077) The Night Listener by Armistead Maupin finished August 29
    Postmodern commentary:

    So I picked up this book after Lady Steed left me. I had seen it around and when I opened the cover and discovered, holy crap, it was dedicated to me, that I had to read it. So I bloody well did. Although I took some breaks for casual truckstop sex and for the deaths of several relatives. And to answer the phone.

    When I finished the book, Lady Steed turned towards me in bed and said, How was it?

    Pretty good, I said. Pretty good.

    about a week

076) Of Mice and Men by John Steinbeck, finished August 25
    It's been over fifteen years since I read this book and developed an everlasting hatred for it. I'm only reading it now because I have to make my sophomores read it (I'm giving them two days). My take now?

    It's extremely well crafted. It offers a litany of human suffering. It's perfect in its concision. It's excellent in many, many ways.

    And it's a total downer.

    Freaking Steinbeck....

    two days



  1. .

    You bet.

    Do want to insure that borrowing?

  2. That's a very apt description of the Steinbeck. And now that I'm partially through Understanding Comics, I'm feeling decidedly less cultured that I've never read any comics and/or graphic novels.

    Suggestions for a starting place? (Preferably something that's a quick read, so I can actually read something for enjoyment in the midst of all this theory reading I'm doing . . .)

  3. Oh, also re: Steinbeck . . . in college, I had a business major friend who took an American Lit class with me for fun. After reading Steinbeck, she declared it to be a miracle that so many English majors make it out of their program alive . . .

  4. .

    Confuzzled, this.
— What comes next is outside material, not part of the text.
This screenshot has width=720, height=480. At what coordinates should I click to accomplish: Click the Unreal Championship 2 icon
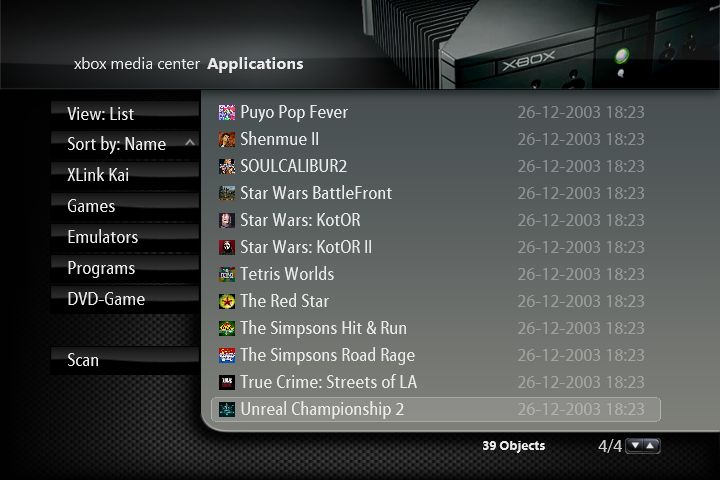(x=227, y=409)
I particularly recommend Jimmy Corrigan, Blankets, Maus, American Born Chinese, and Persepolis (to narrow it down to five).


    My next Steinbeck will be Travels with Charlie. And I swear if the dog dies I am NEVER reading East of Eden or the Grapes of Wrath.

  5. I just realized I'll be reading Persepolis for one of my classes! Look at that . . . I generally avoid looking farther than a month ahead in any of my syllabi, lest I should feel overwhelmed and suffer a complete breakdown.

    Hmm . . . I'll have to see if the library has any of your other recommendations . . .

  6. .

    The more time goes on, the less I think of The Night Listener. All its virtues are diminished by an overreliance on tired tropes of postmodernism. Shame. It could have been a good novel.